**Exercise set**
1: In the interview with Adam Schlesinger, translate this sentence into Spanish: "We don't usually write like that."
2: According to the interview with Adam Schlesinger, which song was chosen as the first single from Traffic and Weather?
3: Carry the interview with Adam Schlesinger forward past its last line, keeping its voice and its back-and-forth format.

**Reading text**
────────────────────────────────────────
Bullz-Eye: Hi, Adam. 

Adam Schlesinger: Hey, how's it going? 

BE: Pretty good. But if my voice drops to a lesser volume during the conversation, it's because I'm battling a sore throat and a case of the flu. 

AS: Oh, OK. No problem. 

BE: I actually met you guys a couple of years ago when you played the NorVa. You know, the place with the big hot tub backstage. 

AS: Oh, yeah! Yep, I remember it well. 

BE: I've been a big fan since the first album, but if you'd like, I can adopt the persona of someone who only discovered you with (2003's) Welcome Interstate Managers and start talking about how I don't hear another "Stacy's Mom." 

AS: (laughs) That'd really be great. I'd appreciate that. 

BE: Seriously, though, it seems to me that Traffic and Weather is the same album you guys would've made whether you'd had a hit off the last album or not. I mean, it's very Fountains of Wayne. 

AS: Well, yeah, I mean, we sort of just do what we do, you know? I don't think we really changed our methods, particularly, based on anything from the last record. 

BE: Although I do think there's a song on the album that has the potential to be the next "Stacy's Mom" -- "Hotel Majestic." 

AS: Oh! Cool! Yeah, I like that one, too. I don't know if it's…who knows? Who knows what to expect? But I'm glad you like it. 

"'Stacy's Mom' was a fluke thing where it was the right song and the right video, and you kind of had the novelty factor, and all that stuff. And you can't really make that happen again."

BE: But I guess you've actually gone with "Someone to Love" as the first single. 

AS: Yep. 

BE: Was that a band decision or a label decision? 

AS: Well, you know, I think it mostly comes down to the label and the management and everybody weighing in, but, who knows? (laughs

BE: USA Today previewed the album, and they encapsulated your sound as "guitar-driven neo-psychedelia and retro-pop."  

AS: (considers this) Um…that's okay. I don't mind that. I think it's definitely got guitars, and it's definitely got a lot of sort of retro influences, so I don't think that's…I'd rather have somebody say that than have someone say "nerd rock" or something crazy. 

BE: I think Weezer's got that covered anyway, haven't they? 

AS: Yeah. 

BE: "'92 Subaru" has got kind of a "Dream Police" riff running through it. 

AS: I guess. I always sort of thought it was sort of Doobie Brothers, or even, like, Little Feat or somebody. 

BE: Very ‘70s, anyway, though. 

AS: Yeah, definitely very ‘70s. 

BE: And, actually, the title cut reminds me a little bit of "Green River," by Creedence Clearwater Revival. 

AS: (hesitates) Oh, I never thought of that. Yeah, I can kind of hear that. That's a little bit of a different thing for us, just because, basically, no chord changes, you know? It's just a guitar riff all the way through. We don't usually write like that.
────────────────────────────────────────
**Dataset**
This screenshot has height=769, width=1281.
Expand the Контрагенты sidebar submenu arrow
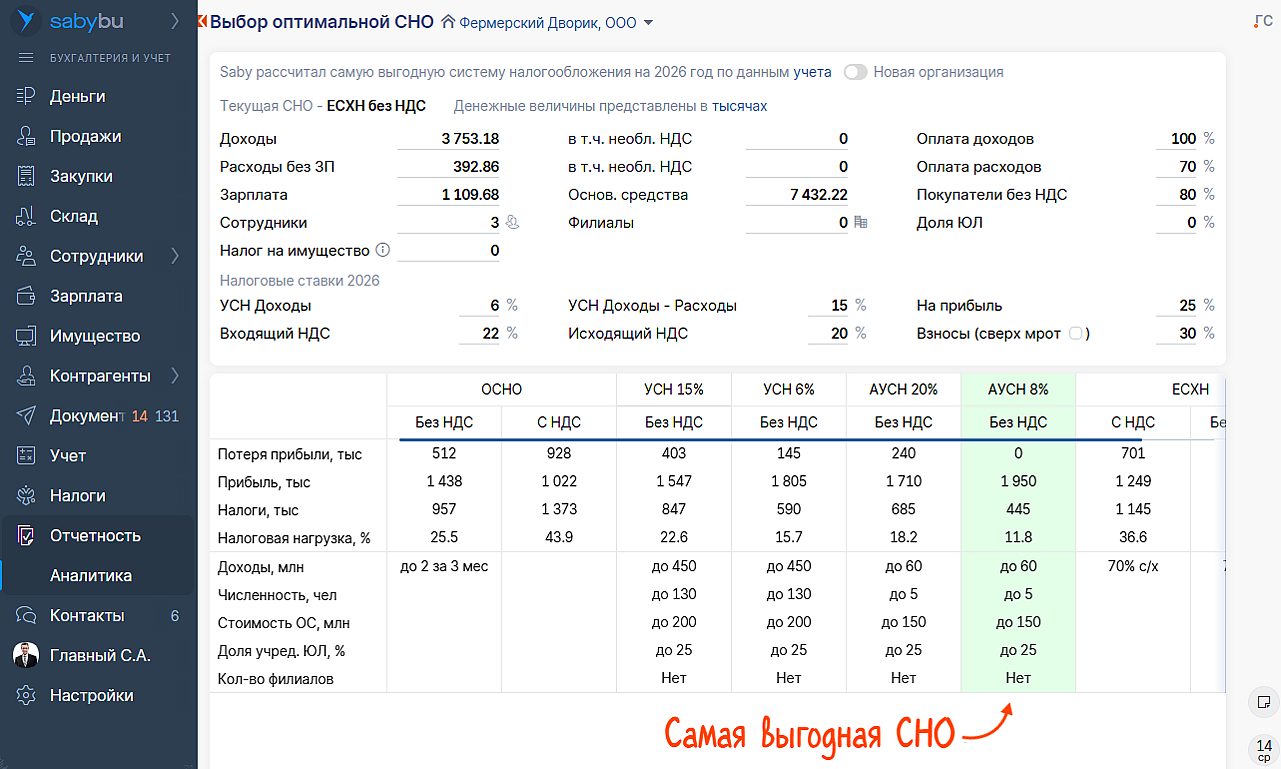pos(175,376)
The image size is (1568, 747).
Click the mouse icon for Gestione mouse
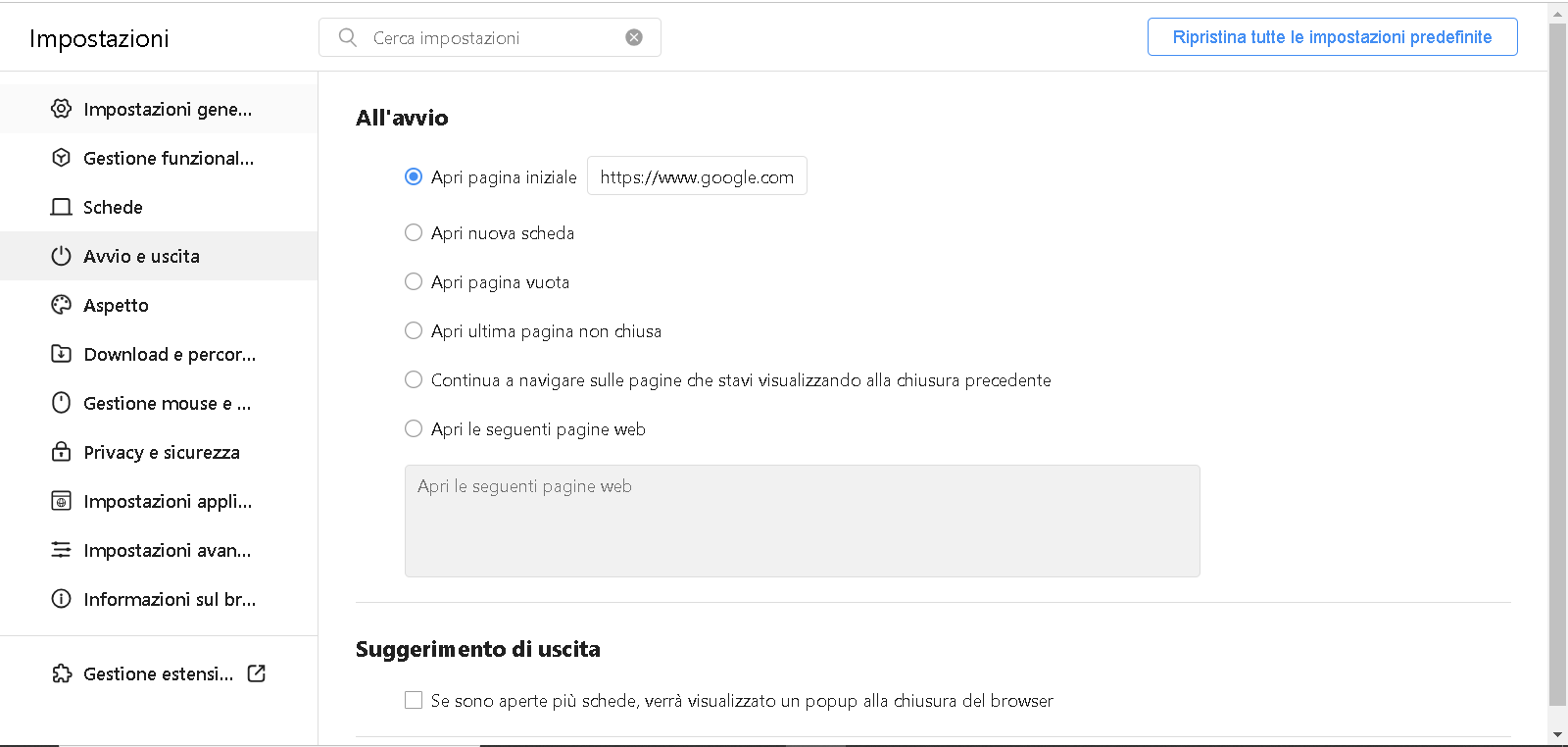(61, 403)
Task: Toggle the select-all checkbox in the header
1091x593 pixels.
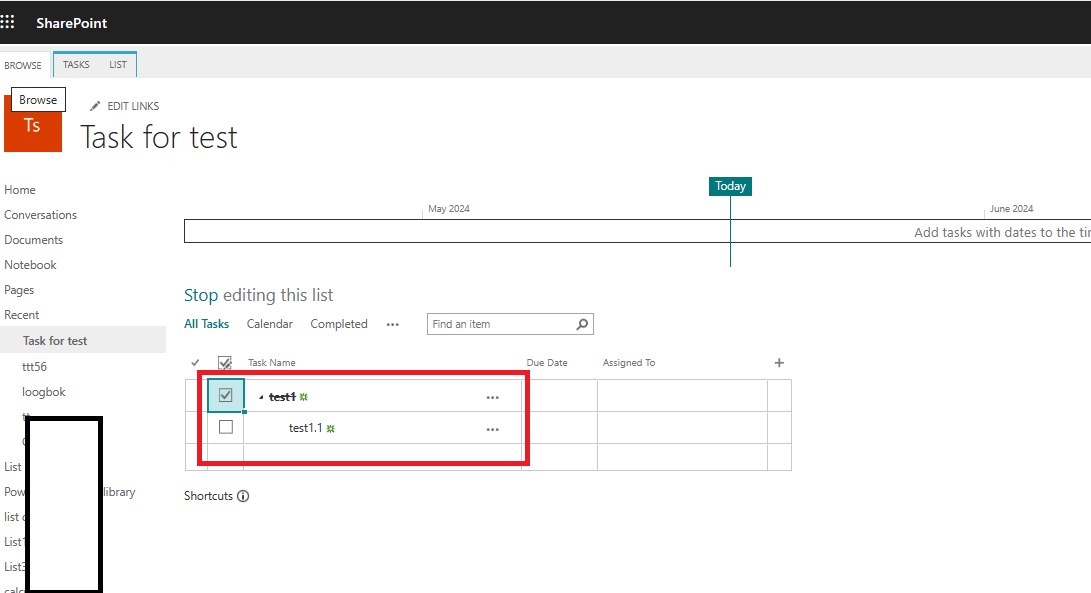Action: point(225,361)
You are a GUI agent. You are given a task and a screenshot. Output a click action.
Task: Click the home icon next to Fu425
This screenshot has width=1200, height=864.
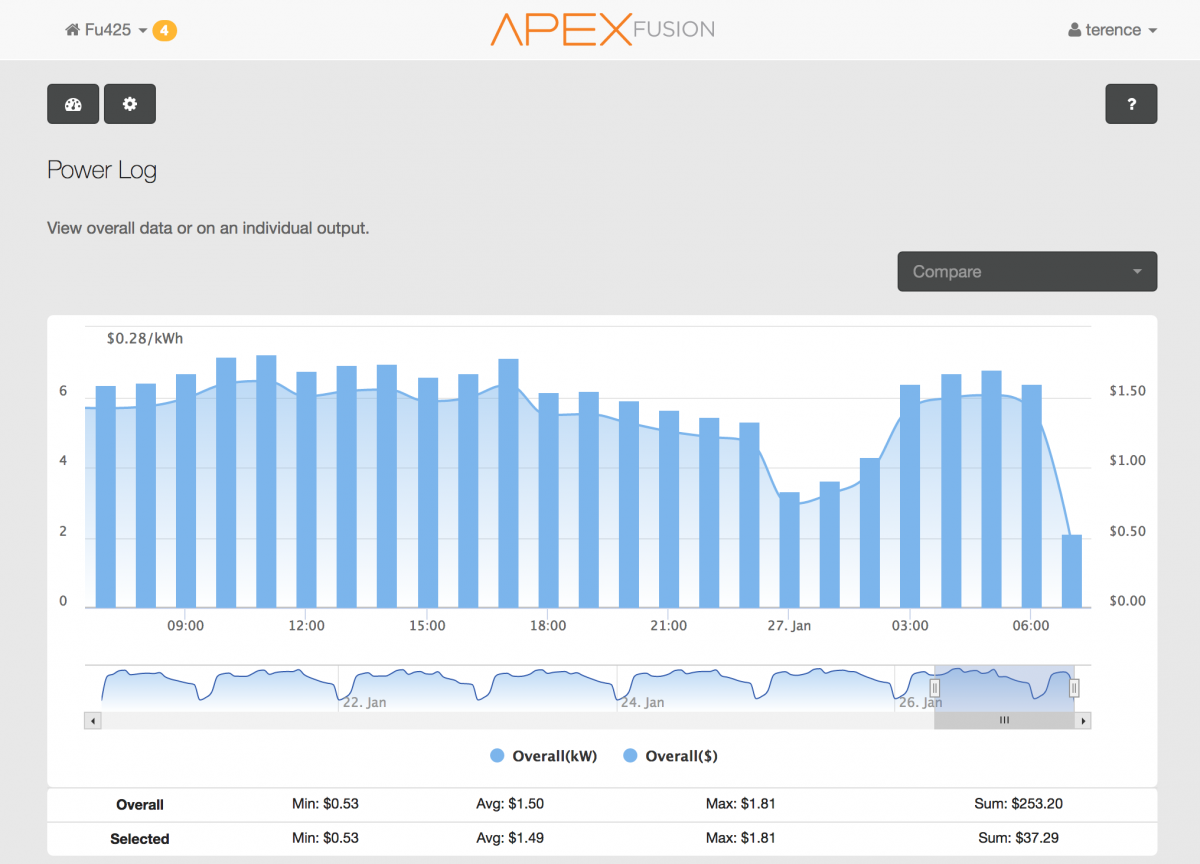click(x=72, y=30)
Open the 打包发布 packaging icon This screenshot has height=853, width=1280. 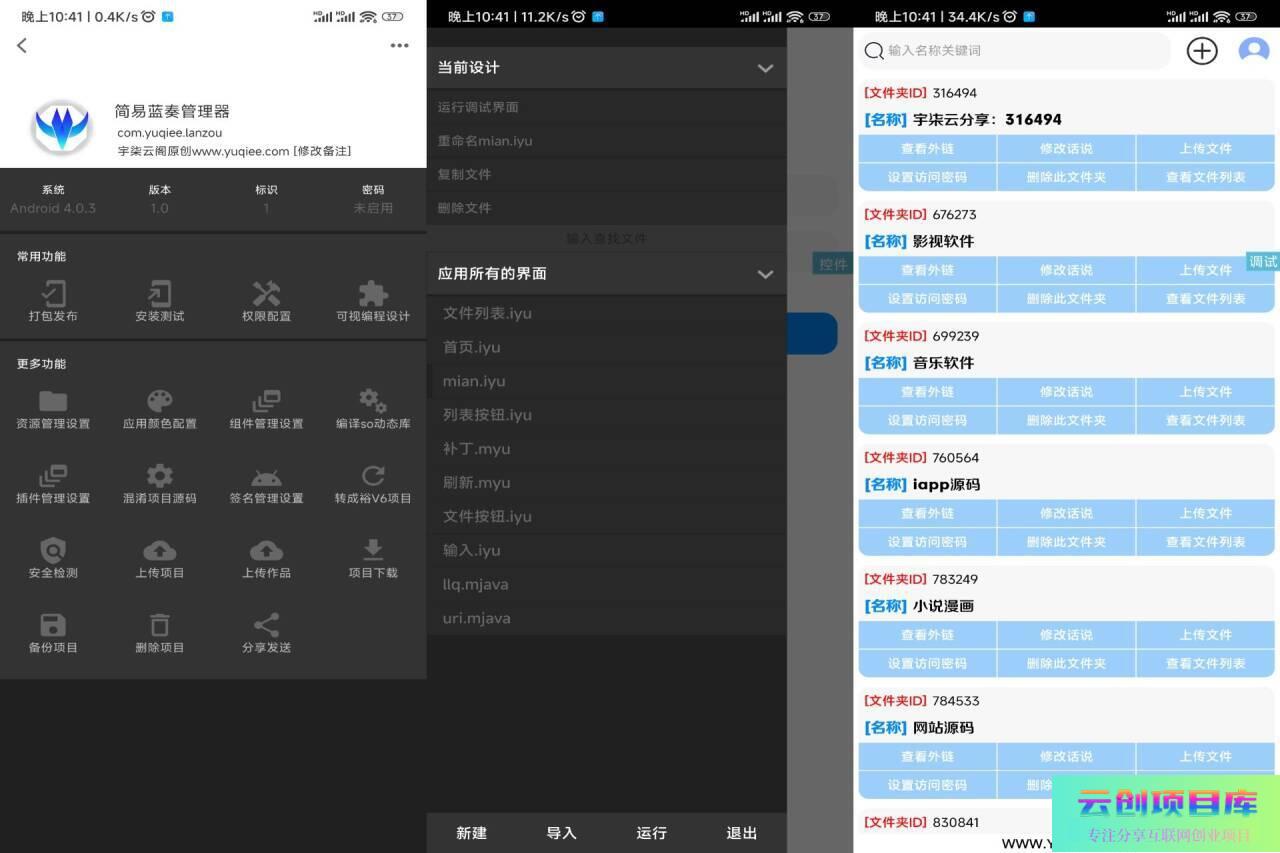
────────────────────────────────────────
**Expected responses**
1: Normalmente no escribimos así.

2: "Someone to Love"

3:
BE: And "Strapped For Cash" is so all over the place that I can't even figure out everybody it sounds like. 

AS: (laughs) Well, you don't have to. It's not a test.  

BE: But it's got a Billy Joel reference (with a lyric that mentions a "heart attack-ack-ack-ack-ack-ack") in there. That was pretty cool. 

AS: Yep. Gotta have at least one Billy Joel reference in there. 

BE: Sure. And I swear that some of the music reminds me of the theme from "Taxi!" 

AS: (laughs) All right. I'll go along with that. 

BE: Mike Viola is on the album… 

AS: Yep. 

BE: …on "Fire on the Mountain." I know you've known him at least since "That Thing You Do!" (Viola handled the lead vocals on that song)  

AS: Wait, it's "Fire in the Canyon." "Fire on the Mountain" is a Grateful Dead song! 

BE: Whoops. 

AS: But, yes, we've known him for years, and it was nice to get him on one of our records. He happened to be in town. Well, he actually lives in town, but he happened to be free, so he just came by and did it. 

BE: How long have you known him? Did you know him prior to "That Thing You Do?"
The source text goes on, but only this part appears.